Matthew Hayden, on the other hand, was solid as always. But mention must be made of Pathan and Zaheer Khan's immaculate line and length. There were no loose balls on offer in the first 12 overs, every ball was on target. The normally aggressive Aussies were scoring at just 2 an over! Considering this was a dry, flat pitch with two of the most aggresive opening batsmen in the world playing, it was a good start by the seamers. Their performance probably won't get the praise it deserves because they didn't get the wickets, however they were on target and did not allow the batsmen to get set.

Sure enough, Hayden who looked to be the more comfortable of the two, started to stamp his authority by getting more aggressive. He tried to slog Zaheer, and miscued a couple of shots. Then the very next over by Harbhajan Singh, he tried the slog-sweep, a shot so successful for him in 2001 -- but this time, the Indians had done their homework and Yuvraj Singh, perfectly placed for that shot, took the catch. 1/50.

Simon Katich came in and looked comfortable from the word go. Langer kept nudging away, and these two had a decent partnership. Bhajji after the Hayden wicket looked strangely ineffective. It may that he was trying to bowl slower, but his bowling seemed to lack the zip of his previous legendary series against the Aussies.

Finally, Langer was put out of his misery with an absolutely brilliant yorker by Pathan reminiscent of his idol Wasim. Pathan was routinely clocking 85 mph or above, and seems to have added a yard of pace to his bowling. But Langer had made good use of his luck and completed his half-century.

Katich meanwhile had his own share of luck after being dropped by Parthiv Patel off Bhajji, and then surviving a caught-behind appeal as replays proved inconclusive whether Parthiv had caught the ball cleanly. Mention must be made here of Parthiv's keeping. He looked edgy, jerky and missed a number of leg-side takes in addition to his regular misses. There were several times when Ganguly appeared displeased with the keeping, and Parthiv will need to prove his worth with the bat.

Damien Martyn and Darren Lehmann were both quickly picked up by Anil Kumble, who was his usual dangerous self in Indian conditions. This day, he bowled reasonably well, but bowled plenty of loose balls too. The Indian spin bowling looked increasingly ineffective as the day wore on, a fact that was accentuated when Michael Clarke came in.

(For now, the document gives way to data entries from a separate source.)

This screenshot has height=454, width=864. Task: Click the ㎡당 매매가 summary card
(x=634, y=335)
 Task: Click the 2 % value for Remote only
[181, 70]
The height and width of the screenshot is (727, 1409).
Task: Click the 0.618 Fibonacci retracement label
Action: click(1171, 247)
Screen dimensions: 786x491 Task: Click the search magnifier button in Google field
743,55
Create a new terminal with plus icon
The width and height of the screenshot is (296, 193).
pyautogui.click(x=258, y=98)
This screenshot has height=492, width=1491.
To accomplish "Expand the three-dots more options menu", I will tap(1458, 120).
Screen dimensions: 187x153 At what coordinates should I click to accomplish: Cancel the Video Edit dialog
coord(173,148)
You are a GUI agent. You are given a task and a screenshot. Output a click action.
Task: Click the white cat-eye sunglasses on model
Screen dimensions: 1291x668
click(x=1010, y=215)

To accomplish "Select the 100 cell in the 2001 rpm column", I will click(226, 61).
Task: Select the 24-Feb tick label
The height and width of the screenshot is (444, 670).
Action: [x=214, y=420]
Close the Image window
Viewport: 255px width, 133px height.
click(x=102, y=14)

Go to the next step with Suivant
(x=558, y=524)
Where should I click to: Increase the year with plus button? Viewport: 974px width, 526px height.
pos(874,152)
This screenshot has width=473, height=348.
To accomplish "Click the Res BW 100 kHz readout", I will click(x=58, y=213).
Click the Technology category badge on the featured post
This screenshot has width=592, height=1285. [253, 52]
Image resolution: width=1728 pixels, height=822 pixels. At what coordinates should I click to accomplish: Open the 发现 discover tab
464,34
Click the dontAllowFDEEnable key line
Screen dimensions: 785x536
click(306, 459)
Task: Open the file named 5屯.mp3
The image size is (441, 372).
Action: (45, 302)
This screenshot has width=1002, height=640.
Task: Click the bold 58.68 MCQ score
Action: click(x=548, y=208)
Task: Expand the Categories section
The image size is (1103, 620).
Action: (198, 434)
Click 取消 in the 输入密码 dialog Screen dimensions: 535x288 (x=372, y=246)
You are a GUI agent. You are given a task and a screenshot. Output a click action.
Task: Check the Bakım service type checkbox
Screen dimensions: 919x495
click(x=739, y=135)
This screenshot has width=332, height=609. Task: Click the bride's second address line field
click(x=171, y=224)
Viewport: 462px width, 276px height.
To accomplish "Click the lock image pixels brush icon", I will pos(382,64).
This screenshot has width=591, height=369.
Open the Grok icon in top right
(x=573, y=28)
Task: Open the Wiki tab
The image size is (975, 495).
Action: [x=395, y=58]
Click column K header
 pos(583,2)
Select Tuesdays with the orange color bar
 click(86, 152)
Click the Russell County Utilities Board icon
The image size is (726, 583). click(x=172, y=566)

India was ahead of the game at 149/4, with a rookie and a newbie at the crease. Yet these two played beautifully to wrest control back. Clarke must surely be the superstar of the coming generation. He was untroubled against spin and pace alike, and played positive, attractive and superb cricket. He added 107 with Katich, who was eventually bowled trying to pull a rank poor short ball, giving Kumble his 400th wicket. Hats off to this tireless worker for Indian cricket on his great achievement. 256/5.

At this stage, a quick wicket would have put India on top. Most teams would look to consolidate and play till stumps with 10 overs remaining and a new batsman walking in on the first day of a crucial series. But captain Adam Gilchrist and Clarke had other ideas. They played their strokes and the last 10 overs produced 60 runs with Gilchrist looking ominous at 35 while Clarke looked classy at 76. In hindsight, this session was the difference between the two sides today.

India has much work to do tomorrow. The match has by no stretch of imagination slipped from their hands, although the final session did put brakes on their ascendancy. The need of the morning will be to display the same spirit as the pacemen showed today and get an early wicket. These two are the last recognized pair, and the rest should be easy meat to Kumble and Bhajji. But this partnership must be split early, or Australia will move so far ahead that India will play catch up for the rest of the match, and perhaps the series. The Indian game plan must be to restrict the Aussies to less than 400 and then score big.

All in all, an enthralling day of Test cricket, albeit a frustrating one in the end for India supporters.